──────── Okuma parçası

İşçinin başka yerde sigortalı görünmesinin, hizmet süresinin tespitine etkisi
Yargıtay, ilkesel olarak, eylemli çalışılan işvereni esas almaktadır. Başka bir anlatımla sigorta kayıtlarının muvazaalı olarak başka bir işveren üzerinde gösterilmesi gerçek işverenin hukuki durumunu ortadan kaldırmaz. Öte yandan kayıtların aynı işverene ait diğer bir işverene ait diğer bir işyeri için olması da mümkündür. Bu gibi durumlarda mahkemece yapılacak iş, söz konusu döneme ilişkin çalışmayı kuşkuya yer vermeyecek şekilde ve tanık beyanları ile belirleyerek sonuca gitmek olmalıdır.
Mahkemece yapılacak iş, dava dışı şirketteki çalışmaya ilişkin olarak davacı işçinin beyanının tespiti ile bu şirket ile davalı şirket arasındaki ilişki araştırılıp hizmet akdi devri, iş yeri devri birlikte istihdam gibi bir ilişki tespit edildiği takdirde bu şekilde karar vermek, dava dışı şirket ile davalı şirket arasında ilişki olmadığı anlaşılırsa bu çalışma dışlanarak davacının hak ve alacaklarını yeniden hesaplamaktır.
Davalı işverenin, başka şirketlerde sigortalı gösterildiğini kabul ettiği durumlarda diğer şirketlerle davalı işveren arasında organik bağ ya da asıl işveren alt işveren ilişkisinin kanıtlanmasına da gerek bulunmamaktadır.
Konuya ilişkin emsal yargıtay kararları aşağıdadır;
“…Davalı vekili bilirkişi raporuna yönelik 11.01.2008 tarihli itiraz dilekçesinde davacının başka işyerlerinde çalışması göründüğünü bildirmiştir.
Dosya içerisine mübrez SSK kayıtlarına göre davacının 16.09.2004-08.03.2005 tarihleri arasında 10063005 sicil numaralı M.İnşaat Taah. Ltd. Şti., 09.03.2005-22.09.2005 arasında 1097989 sicil numaralı G.T., 23.09.2005-31.01.2006 tarihleri arasında 1069666 sicil numaralı D.K. S.D. yanında, 04.01.2006-31.8.2006 tarihleri arasında 1135038 sicil numaralı davalı işyerinde ve 1.9.2006-18.9.2006 tarihleri arasında 1090600 sicil numaralı işyerinde çalışması görünmekledir.

────────────────
──────── Veriler

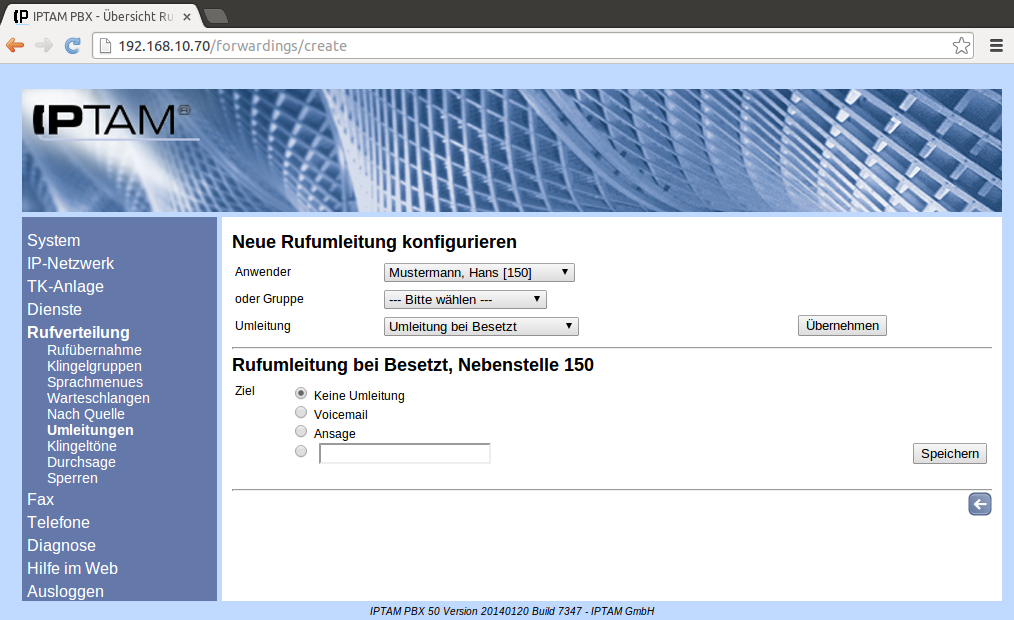Click the browser back arrow
Viewport: 1014px width, 620px height.
[x=15, y=45]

────────────────

> [Yapılacak iş]: İşçinin başka yerde sigortalı görünmesinin hizmet süresine etkisini anlatan okuma parçasını, son cümlesinden sonra gelecek şekilde sürdürün. Yukarıdaki malzeme, okuma parçasından ayrı tutulmalıdır.

> [Yanıt]:
Mahkemece sözkonusu iddia ve itiraz hakkında inceleme yapılmadan karar verilmesi hatalı olııp, bozmayı gerektirmiştir.”(9.HD. 2008/42895 E. 2010/30439 K. 25.10.2010)
“…Davacının işe giriş tarihi taraflar arasında ihtilaflıdır. Mahkeme 16.1.2001 tarihini işe başlama tarihi olarak kabul etmiş buna göre yapılan hesaplamaya değer verilerek hüküm kurulmuştur.
Davacı 1999 yılında işe başladığını iddia etmektedir. Davacıya ait sigortalı hizmet cetveli incelendiğinde 22.11.1999 -31.12.2000 tarihleri arasında 324127 sicil sayılı işyerinden davacı adına prim bildirgesi verdiği anlaşılmaktadır.
Bu işyerinin davalıya ait olup olmadığı belirlenmeden eksik incelemeyle işe başlama tarihi 6.1.2001 olarak kabulü hatalı olup bozmayı gerektirmiştir.”(9.HD. 2006/6996 E. 2006/28400 K. 19.10.2006)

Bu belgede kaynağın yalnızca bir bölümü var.